Exercise prompt
Lay out the lines of the records as a numbered list, omitting blank lines, from the line with "Task: Click the code" to the end of the records.

>> start

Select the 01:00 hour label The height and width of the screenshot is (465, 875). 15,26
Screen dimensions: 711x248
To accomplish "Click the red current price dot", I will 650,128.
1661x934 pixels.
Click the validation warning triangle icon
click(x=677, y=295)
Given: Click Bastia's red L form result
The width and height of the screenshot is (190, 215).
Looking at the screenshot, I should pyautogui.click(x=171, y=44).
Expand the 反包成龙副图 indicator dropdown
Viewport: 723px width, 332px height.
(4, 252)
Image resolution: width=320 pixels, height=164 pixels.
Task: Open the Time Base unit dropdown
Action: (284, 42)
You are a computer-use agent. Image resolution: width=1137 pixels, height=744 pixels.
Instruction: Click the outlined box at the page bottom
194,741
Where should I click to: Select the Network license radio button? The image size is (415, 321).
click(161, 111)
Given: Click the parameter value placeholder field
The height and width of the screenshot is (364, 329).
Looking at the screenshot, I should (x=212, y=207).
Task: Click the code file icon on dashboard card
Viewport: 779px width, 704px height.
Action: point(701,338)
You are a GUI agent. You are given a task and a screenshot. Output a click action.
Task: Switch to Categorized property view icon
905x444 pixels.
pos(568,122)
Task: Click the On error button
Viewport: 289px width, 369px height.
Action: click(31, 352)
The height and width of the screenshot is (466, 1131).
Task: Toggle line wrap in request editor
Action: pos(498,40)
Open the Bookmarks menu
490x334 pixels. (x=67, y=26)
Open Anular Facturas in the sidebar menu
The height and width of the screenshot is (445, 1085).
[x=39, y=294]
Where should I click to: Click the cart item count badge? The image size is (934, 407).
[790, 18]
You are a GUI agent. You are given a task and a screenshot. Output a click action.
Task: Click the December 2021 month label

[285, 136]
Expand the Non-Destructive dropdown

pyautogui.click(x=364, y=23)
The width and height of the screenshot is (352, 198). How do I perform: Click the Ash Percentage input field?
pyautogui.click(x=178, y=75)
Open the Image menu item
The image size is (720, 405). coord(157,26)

>> end

Result below
1. Task: Click the code file icon on dashboard card
2. Viewport: 779px width, 704px height.
3. Action: point(701,338)
4. You are a GUI agent. You are given a task and a screenshot. Output a click action.
5. Task: Switch to Categorized property view icon
6. 905x444 pixels.
7. pos(568,122)
8. Task: Click the On error button
9. Viewport: 289px width, 369px height.
10. Action: click(31, 352)
11. The height and width of the screenshot is (466, 1131).
12. Task: Toggle line wrap in request editor
13. Action: pos(498,40)
14. Open the Bookmarks menu
15. 490x334 pixels. (x=67, y=26)
16. Open Anular Facturas in the sidebar menu
17. The height and width of the screenshot is (445, 1085).
18. [x=39, y=294]
19. Where should I click to: Click the cart item count badge? The image size is (934, 407).
20. [790, 18]
21. You are a GUI agent. You are given a task and a screenshot. Output a click action.
22. Task: Click the December 2021 month label
23. [285, 136]
24. Expand the Non-Destructive dropdown
25. pyautogui.click(x=364, y=23)
26. The width and height of the screenshot is (352, 198). How do I perform: Click the Ash Percentage input field?
27. pyautogui.click(x=178, y=75)
28. Open the Image menu item
29. The image size is (720, 405). coord(157,26)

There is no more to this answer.